Questa diffusione puntiforme è la forza del movimento e, insieme, il suo cantiere aperto. Ogni comitato presidia il proprio pezzo di pianura, ma manca ancora un coordinamento nazionale paragonabile a quello che negli anni ha tenuto insieme i No Tav o le battaglie contro gli inceneritori. Le realtà si parlano, si scambiano informazioni, condividono lo stesso vocabolario fatto di suolo, acqua ed energia. Costruire un tavolo comune, capace di trasformare cento piazze locali in una voce sola davanti a regione e governo, è il passo che manca e che diversi attivisti indicano come prossimo obiettivo.

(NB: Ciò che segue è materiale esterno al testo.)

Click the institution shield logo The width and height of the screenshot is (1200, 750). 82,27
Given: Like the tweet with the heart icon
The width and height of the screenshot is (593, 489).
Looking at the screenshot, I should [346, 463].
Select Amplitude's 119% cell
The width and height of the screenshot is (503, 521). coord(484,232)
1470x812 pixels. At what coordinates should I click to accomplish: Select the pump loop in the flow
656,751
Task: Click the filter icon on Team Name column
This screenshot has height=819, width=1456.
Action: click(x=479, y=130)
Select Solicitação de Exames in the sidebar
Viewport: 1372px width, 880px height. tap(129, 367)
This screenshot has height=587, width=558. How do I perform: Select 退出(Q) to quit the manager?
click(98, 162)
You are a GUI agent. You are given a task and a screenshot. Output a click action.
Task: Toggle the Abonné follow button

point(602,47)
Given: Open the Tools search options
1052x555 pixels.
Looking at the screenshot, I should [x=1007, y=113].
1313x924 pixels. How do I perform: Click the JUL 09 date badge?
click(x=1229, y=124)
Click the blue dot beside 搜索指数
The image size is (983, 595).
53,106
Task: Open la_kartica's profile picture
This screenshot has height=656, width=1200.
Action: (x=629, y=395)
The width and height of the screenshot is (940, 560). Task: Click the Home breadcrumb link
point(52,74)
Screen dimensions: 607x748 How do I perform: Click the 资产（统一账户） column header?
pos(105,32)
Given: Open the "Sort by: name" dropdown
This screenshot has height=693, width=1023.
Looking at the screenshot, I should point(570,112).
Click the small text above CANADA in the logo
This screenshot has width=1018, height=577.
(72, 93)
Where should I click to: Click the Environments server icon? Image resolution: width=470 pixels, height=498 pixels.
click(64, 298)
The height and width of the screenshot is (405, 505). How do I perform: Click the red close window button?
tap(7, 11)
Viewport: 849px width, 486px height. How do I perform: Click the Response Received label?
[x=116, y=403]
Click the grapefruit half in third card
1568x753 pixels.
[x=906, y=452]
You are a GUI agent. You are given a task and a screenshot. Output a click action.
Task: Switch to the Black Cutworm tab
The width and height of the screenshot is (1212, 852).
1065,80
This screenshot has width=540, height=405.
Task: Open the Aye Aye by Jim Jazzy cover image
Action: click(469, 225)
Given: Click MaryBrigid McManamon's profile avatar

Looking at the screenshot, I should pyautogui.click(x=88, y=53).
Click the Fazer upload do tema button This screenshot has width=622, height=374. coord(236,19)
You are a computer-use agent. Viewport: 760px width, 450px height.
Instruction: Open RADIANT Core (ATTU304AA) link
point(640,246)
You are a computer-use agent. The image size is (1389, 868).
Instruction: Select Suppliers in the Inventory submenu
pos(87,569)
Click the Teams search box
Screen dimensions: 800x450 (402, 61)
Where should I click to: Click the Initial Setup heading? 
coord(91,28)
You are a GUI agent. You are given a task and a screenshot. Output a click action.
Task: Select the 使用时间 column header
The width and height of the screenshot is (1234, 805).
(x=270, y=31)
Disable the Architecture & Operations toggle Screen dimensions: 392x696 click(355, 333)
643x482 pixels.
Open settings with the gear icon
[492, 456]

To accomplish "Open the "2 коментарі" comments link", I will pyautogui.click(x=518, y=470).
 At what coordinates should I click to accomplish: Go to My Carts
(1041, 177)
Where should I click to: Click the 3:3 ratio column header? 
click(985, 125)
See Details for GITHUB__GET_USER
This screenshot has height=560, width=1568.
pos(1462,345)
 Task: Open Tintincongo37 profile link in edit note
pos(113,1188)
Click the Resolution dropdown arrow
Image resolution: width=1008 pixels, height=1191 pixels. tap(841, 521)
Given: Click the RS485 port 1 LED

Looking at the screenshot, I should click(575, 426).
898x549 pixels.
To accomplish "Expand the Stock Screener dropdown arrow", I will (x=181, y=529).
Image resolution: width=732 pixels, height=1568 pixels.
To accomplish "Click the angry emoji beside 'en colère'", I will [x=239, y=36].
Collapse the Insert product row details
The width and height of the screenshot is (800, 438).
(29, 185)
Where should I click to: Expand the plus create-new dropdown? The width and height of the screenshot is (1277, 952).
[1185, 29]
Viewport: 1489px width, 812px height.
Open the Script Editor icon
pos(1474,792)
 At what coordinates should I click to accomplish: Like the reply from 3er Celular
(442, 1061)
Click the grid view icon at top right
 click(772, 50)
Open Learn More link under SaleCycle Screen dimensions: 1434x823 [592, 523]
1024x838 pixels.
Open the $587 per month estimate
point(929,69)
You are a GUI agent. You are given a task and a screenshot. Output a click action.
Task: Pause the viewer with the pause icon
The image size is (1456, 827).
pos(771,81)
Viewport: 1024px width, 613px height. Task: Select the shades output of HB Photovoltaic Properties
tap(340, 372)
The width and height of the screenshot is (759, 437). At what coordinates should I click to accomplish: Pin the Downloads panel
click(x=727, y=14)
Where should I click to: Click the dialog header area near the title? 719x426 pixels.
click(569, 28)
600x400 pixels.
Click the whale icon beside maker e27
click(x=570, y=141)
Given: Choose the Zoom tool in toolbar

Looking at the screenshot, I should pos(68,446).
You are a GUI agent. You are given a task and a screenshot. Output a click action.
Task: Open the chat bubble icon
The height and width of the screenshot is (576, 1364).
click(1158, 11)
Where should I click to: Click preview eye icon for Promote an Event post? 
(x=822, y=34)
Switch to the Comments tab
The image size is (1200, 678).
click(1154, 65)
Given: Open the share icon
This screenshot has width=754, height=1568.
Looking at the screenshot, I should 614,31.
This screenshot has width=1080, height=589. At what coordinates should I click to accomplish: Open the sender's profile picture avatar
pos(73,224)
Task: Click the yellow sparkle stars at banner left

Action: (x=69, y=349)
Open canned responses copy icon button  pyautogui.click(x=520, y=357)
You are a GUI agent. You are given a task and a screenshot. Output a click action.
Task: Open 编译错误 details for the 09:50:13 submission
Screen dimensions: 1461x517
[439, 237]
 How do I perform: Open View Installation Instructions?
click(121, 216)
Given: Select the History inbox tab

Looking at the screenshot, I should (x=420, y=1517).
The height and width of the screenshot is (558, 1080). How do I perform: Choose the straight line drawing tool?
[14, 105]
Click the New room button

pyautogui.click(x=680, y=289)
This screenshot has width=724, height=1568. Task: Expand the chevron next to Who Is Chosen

Qualche alleanza istituzionale intanto si affaccia. Legambiente Lombardia e CGIL Lombardia hanno chiesto insieme di vincolare i nuovi impianti al riuso di aree dismesse, così da fermare l'erosione dei campi. In Lombardia e in Piemonte sono in discussione proposte di legge regionali. La richiesta che accomuna comitati, associazioni e amministratori è una sola: una moratoria sulle autorizzazioni e una valutazione degli effetti cumulativi, perché a preoccupare non è il singolo capannone ma la loro somma su un territorio già saturo.
Bruxelles entra in campo
Mentre in Italia si discute di mappatura, l'Unione Europea ha cominciato a scrivere le regole. La direttiva sull'efficienza energetica del 2023 e il regolamento delegato 2024/1364 hanno istituito un database europeo dei data center: dal maggio 2026 gli impianti con potenza informatica pari o superiore a 500 kilowatt devono comunicare consumi energetici, efficienza nell'uso della potenza e dell'acqua, quota di rinnovabili e recupero del calore di scarto. È il primo obbligo di trasparenza con un perimetro continentale.
Il passo successivo è già in cantiere. Il 2 luglio 2026 la Commissione ha pubblicato la bozza rivista di un regolamento delegato che introduce uno schema obbligatorio di rating della sostenibilità e un'etichetta elettronica per i data center europei, con adozione prevista entro l'anno. La logica ricalca quella delle etichette energetiche degli elettrodomestici: misurare, classificare, rendere confrontabile. Sopra a tutto si colloca il Cloud and AI Development Act, la proposta adottata dalla Commissione il 3 giugno 2026, che punta a triplicare la capacità di calcolo europea nel giro di cinque o sette anni. Il testo lega però le procedure semplificate e i sostegni pubblici al rispetto di criteri di efficienza energetica, efficienza idrica e circolarità. La direzione, almeno sulla carta, è quella di crescere ponendo condizioni ambientali.
La fotografia si può riassumere così: un'infrastruttura concentrata quasi tutta su Milano, un'ondata di progetti molto più grande di quanto verrà davvero costruito, consumi di corrente e di acqua che diventano il collo di bottiglia reale e una protesta ancora locale ma in espansione, distribuita lungo il quadrante sud e ovest del capoluogo e nel bresciano. Sopra, un'Europa che sta finalmente provando a mettere paletti misurabili.
Il tema non è se i data center servano. Servono, e la richiesta di calcolo continuerà a salire. La questione è a quali condizioni, con quali contropartite per i territori e con quale trasparenza sui consumi. Su questo il movimento delle piazze padane e i regolatori di Bruxelles, per strade diverse, stanno ponendo la stessa domanda.